Tactile, experiential learning is revered by Silicon Valley CEO’s as evidenced by their preference for low-tech Waldorf schools. This type of learning is key for creativity.
The core role of knowledge worker teams is to constantly learn and create new products. Post pandemic, what will happen if they continue to omit tactile, embodied experiences? I predict the creative process and innovation will suffer deeply.
The fact is, our brains are impacted negatively with increased remote work because it equates to more heads in screens. The 1950’s book by Jacques Ellul, The Technological Society, predicted what we are experiencing now, namely
“a profound change resulting in the human disconnect from the tactility of material work where the worker loses contact with the primary element of life and environment, the basic material out of which he makes what he makes. He no longer knows wood or iron or wool. He is acquainted only with the machine.”
The result is a decline in cognition, learning, and innovation. Embodied cognition researchers T. Ionescu and D.Vasc “consider the body as a key factor in shaping our cognition.” Without the connection to the body, our brains will be rewired, putting us humans at a disadvantage.

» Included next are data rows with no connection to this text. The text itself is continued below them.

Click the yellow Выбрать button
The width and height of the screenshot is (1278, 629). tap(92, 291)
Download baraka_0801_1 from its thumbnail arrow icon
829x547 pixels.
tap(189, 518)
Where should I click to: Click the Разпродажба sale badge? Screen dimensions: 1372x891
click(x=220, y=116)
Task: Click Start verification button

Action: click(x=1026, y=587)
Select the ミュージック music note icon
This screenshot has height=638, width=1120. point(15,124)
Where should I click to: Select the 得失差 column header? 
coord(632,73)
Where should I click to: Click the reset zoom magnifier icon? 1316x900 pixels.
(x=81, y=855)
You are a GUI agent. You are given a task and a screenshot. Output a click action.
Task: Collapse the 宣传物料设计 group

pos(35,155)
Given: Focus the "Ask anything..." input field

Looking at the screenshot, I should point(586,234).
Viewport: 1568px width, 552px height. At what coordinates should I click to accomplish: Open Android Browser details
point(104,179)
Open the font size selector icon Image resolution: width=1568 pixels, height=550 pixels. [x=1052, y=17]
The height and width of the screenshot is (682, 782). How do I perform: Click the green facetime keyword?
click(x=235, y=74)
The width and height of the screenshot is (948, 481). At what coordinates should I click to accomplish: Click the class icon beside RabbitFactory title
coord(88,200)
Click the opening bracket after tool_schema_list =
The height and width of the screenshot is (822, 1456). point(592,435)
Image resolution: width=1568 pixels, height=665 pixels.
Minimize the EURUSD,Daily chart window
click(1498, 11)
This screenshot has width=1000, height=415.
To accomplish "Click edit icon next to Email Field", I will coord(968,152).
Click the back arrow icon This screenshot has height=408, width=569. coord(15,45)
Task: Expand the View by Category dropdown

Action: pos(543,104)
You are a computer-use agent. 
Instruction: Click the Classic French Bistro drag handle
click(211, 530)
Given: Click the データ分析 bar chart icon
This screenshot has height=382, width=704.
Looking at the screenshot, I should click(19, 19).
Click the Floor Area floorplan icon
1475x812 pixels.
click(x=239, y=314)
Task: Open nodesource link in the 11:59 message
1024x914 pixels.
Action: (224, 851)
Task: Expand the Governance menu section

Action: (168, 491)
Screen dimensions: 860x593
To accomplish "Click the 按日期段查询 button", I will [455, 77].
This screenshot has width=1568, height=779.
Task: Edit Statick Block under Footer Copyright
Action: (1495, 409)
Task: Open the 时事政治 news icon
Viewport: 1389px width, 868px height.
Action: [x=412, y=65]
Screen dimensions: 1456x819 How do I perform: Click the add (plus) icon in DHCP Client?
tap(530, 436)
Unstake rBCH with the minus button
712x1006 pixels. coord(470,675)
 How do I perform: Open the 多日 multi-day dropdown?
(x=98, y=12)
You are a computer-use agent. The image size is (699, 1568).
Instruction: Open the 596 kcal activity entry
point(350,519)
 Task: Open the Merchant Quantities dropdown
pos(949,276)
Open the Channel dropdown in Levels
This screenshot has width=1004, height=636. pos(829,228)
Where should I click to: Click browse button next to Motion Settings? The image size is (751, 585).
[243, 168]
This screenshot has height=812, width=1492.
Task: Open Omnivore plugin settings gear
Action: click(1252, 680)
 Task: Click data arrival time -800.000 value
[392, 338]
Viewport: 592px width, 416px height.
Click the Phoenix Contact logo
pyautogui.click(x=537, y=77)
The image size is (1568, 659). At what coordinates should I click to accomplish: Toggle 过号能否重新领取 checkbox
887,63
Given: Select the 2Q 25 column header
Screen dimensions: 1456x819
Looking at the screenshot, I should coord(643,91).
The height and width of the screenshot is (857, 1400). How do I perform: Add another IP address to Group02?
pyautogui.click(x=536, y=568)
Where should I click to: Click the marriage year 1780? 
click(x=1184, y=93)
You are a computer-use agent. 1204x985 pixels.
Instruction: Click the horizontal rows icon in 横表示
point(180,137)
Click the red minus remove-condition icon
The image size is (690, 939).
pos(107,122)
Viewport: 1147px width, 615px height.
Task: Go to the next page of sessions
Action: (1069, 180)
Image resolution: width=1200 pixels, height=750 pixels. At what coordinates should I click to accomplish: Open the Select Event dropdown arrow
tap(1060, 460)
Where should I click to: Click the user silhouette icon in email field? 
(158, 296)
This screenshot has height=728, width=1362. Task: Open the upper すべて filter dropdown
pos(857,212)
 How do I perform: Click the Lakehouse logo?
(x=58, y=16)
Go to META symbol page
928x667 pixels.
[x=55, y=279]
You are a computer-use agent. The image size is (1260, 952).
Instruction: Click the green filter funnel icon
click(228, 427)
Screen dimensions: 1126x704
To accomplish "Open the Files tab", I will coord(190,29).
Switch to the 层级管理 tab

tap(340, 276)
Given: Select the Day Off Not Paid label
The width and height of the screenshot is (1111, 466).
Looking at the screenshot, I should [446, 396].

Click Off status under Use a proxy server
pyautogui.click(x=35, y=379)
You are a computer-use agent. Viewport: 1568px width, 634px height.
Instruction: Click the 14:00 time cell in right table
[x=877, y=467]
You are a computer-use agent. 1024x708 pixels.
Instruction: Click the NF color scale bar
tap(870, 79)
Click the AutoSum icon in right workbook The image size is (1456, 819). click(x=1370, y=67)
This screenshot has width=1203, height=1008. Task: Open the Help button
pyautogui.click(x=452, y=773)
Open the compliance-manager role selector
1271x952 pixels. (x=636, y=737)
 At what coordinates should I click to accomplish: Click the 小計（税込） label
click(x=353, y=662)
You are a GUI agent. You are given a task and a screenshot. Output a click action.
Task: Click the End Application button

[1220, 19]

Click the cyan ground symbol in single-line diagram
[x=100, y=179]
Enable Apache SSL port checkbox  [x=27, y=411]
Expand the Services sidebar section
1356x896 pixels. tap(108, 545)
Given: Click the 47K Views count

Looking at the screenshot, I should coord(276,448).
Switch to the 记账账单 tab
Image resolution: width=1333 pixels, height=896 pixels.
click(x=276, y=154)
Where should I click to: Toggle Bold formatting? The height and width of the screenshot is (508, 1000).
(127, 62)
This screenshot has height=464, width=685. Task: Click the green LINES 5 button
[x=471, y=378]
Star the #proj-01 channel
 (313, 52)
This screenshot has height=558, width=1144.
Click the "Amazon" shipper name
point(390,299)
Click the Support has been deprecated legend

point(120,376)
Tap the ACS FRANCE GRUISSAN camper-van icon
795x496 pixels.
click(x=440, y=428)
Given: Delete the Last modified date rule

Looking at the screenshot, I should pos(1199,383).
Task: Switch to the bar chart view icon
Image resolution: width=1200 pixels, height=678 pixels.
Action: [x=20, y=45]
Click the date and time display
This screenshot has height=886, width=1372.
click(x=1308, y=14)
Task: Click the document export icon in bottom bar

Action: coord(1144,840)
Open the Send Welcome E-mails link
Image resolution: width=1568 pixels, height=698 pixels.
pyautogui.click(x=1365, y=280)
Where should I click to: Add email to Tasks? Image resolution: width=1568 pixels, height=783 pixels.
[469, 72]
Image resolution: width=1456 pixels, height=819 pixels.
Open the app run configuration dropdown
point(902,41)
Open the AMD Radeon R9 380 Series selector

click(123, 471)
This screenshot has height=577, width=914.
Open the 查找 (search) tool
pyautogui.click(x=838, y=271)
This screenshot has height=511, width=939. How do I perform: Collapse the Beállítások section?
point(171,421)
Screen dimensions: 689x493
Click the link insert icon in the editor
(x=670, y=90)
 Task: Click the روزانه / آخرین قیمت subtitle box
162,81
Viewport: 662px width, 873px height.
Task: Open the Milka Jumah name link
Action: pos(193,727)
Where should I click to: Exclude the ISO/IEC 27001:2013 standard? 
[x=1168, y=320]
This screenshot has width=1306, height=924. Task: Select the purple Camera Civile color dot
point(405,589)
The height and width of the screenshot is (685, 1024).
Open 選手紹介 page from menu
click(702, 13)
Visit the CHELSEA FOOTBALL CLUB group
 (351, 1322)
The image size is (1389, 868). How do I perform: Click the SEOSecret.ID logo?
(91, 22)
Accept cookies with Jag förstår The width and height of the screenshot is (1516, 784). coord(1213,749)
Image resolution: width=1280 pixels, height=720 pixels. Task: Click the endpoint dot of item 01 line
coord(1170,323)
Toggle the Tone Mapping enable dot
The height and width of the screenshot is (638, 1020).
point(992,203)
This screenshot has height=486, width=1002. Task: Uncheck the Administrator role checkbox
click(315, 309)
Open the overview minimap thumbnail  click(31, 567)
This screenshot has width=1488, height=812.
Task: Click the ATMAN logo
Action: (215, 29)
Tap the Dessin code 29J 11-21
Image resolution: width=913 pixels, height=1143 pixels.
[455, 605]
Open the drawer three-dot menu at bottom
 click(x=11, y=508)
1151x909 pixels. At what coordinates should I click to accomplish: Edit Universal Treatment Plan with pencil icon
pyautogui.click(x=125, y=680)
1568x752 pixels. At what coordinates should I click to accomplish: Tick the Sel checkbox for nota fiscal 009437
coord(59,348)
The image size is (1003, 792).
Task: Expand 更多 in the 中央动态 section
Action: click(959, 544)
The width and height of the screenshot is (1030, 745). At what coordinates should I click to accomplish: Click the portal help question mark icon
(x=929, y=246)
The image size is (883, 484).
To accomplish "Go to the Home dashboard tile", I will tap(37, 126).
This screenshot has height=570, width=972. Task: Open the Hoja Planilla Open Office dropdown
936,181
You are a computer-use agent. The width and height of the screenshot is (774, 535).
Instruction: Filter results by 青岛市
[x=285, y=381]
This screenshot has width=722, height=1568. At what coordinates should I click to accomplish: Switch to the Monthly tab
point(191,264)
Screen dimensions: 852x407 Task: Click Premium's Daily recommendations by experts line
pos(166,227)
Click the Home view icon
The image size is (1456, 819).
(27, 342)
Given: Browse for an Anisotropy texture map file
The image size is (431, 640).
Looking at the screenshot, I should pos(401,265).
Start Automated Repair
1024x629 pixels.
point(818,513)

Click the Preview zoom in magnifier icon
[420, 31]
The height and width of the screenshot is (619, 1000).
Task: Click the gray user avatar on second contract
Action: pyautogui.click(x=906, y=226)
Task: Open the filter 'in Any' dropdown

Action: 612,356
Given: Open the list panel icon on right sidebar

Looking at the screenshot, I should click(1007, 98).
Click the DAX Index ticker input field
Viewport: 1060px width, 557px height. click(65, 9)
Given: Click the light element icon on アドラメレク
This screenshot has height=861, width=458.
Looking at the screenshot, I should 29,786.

For the past four years I have been helping teams innovate and transform differently by applying embodiment practices developed at the Massachusetts Institute of Technology. During this work I have witnessed the importance of movement and gestural expression. The physical quality of embodied practice leads to faster solutions, deeper perspectives and news ways of seeing and solving problems. In short, the collective cognition of teams is improved when such practices are layered-in alongside the digital tools.
So let’s make sure we gather as teams in physical spaces again….often. Engaging with our collective learning, moving bodies on a regular basis will be of paramount importance once this pandemic is over.
Why? To preserve and improve the cognitive power of our teams, to prevent the divorce of body and brain. At the same time, we will maintain our humanness.